`nemo_rl.distributed.worker_groups`#

Module Contents#

Classes#

`MultiWorkerFuture`	Container for Ray futures with associated worker information.
`RayWorkerBuilder`
`RayWorkerGroup`	Manages a group of distributed Ray worker/actor processes that execute tasks in parallel.

API#

class nemo_rl.distributed.worker_groups.MultiWorkerFuture#

Container for Ray futures with associated worker information.

futures: list[ray.ObjectRef]#: None

return_from_workers: Optional[list[int]]#: None

called_workers: Optional[list[int]]#: None

get_results( worker_group: nemo_rl.distributed.worker_groups.RayWorkerGroup, return_generators_as_proxies: bool = False, ) → list[Any]#

Get results from the futures, optionally respecting tied workers.

The method uses worker_group.worker_to_tied_group_index to identify which tied worker group each worker belongs to, then selects only the first result from each group.

Parameters:

worker_group – The RayWorkerGroup that spawned the futures. The mapping contained in worker_group.worker_to_tied_group_index is required for the deduplication path.
return_generators_as_proxies – If True, and a future is an ObjectRefGenerator, return the ObjectRefGenerator itself instead of consuming it.

Returns:

List of results

class nemo_rl.distributed.worker_groups.RayWorkerBuilder(ray_actor_class_fqn: str, *args, **kwargs)#

Initialization

class IsolatedWorkerInitializer(

ray_actor_class_fqn: str,

*init_args,

**init_kwargs,

)#

Initialization

create_worker(

placement_group: ray.util.placement_group.PlacementGroup,

placement_group_bundle_index: int,

num_gpus: int,

bundle_indices: Optional[tuple] = None,

**extra_options: Optional[dict[str, Any]],

)#

Create a Ray worker with the specified configuration.
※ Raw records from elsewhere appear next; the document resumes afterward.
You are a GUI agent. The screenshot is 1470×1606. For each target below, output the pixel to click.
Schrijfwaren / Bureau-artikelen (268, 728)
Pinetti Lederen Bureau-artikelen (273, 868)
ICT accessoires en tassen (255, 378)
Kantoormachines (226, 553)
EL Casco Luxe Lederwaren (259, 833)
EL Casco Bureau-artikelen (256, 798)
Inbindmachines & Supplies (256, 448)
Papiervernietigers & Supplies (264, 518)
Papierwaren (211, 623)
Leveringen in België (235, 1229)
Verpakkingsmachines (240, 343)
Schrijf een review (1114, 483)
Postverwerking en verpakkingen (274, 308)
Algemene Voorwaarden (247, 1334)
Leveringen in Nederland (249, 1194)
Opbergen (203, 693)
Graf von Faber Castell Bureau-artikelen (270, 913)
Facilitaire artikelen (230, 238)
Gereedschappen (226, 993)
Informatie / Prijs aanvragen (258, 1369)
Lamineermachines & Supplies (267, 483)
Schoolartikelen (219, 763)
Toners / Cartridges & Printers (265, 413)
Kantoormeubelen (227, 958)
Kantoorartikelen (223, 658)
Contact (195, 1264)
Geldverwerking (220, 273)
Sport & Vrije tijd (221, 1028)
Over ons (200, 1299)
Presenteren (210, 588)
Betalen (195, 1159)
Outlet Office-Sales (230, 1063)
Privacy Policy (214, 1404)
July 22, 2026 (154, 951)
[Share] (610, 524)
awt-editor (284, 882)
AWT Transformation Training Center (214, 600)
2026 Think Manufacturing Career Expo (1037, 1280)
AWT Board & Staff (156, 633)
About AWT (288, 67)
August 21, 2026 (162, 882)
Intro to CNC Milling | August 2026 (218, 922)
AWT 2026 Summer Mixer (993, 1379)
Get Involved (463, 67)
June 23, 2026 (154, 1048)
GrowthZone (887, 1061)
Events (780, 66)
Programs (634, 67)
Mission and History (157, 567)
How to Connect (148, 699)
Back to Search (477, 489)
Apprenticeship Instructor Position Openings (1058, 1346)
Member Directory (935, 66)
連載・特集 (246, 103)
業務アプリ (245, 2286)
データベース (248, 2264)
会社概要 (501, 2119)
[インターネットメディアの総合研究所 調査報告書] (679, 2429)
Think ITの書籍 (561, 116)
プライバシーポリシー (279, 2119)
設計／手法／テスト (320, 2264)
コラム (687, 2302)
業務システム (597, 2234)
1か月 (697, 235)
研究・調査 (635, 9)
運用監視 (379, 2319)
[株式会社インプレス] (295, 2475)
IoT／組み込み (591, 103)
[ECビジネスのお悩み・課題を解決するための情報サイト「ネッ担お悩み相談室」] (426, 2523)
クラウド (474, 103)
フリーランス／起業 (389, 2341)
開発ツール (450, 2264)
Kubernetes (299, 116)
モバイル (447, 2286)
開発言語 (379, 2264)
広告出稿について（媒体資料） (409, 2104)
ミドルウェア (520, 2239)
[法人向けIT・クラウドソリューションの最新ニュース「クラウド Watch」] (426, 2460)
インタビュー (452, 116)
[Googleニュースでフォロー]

Order of precedence for worker options configuration (from lowest to highest):

Options passed by the user to call (extra_options)
Options required by the worker via configure_worker (may override user options with warning)
Options set by the RayWorkerBuilder.call (specifically scheduling strategy)

If the worker needs to override user-provided options, it should log a warning to inform the user about the change and the reason for it.

Parameters:

placement_group – Ray placement group for resource allocation
placement_group_bundle_index – Index of the bundle in the placement group
num_gpus – Number of GPUs to allocate to this worker
bundle_indices – Tuple of (node_idx, local_bundle_indices) for tensor parallelism (if applicable)
extra_options – Additional options to pass to the Ray actor (may be overridden by actor’s configure_worker(…) method)

Returns:

A Ray actor reference to the created worker

create_worker_async(

placement_group: ray.util.placement_group.PlacementGroup,

placement_group_bundle_index: int,

num_gpus: float | int,

bundle_indices: Optional[tuple[int, list[int]]] = None,

**extra_options: Any,

) → tuple[ray.ObjectRef, ray.actor.ActorHandle]#

Create a Ray worker asynchronously, returning futures.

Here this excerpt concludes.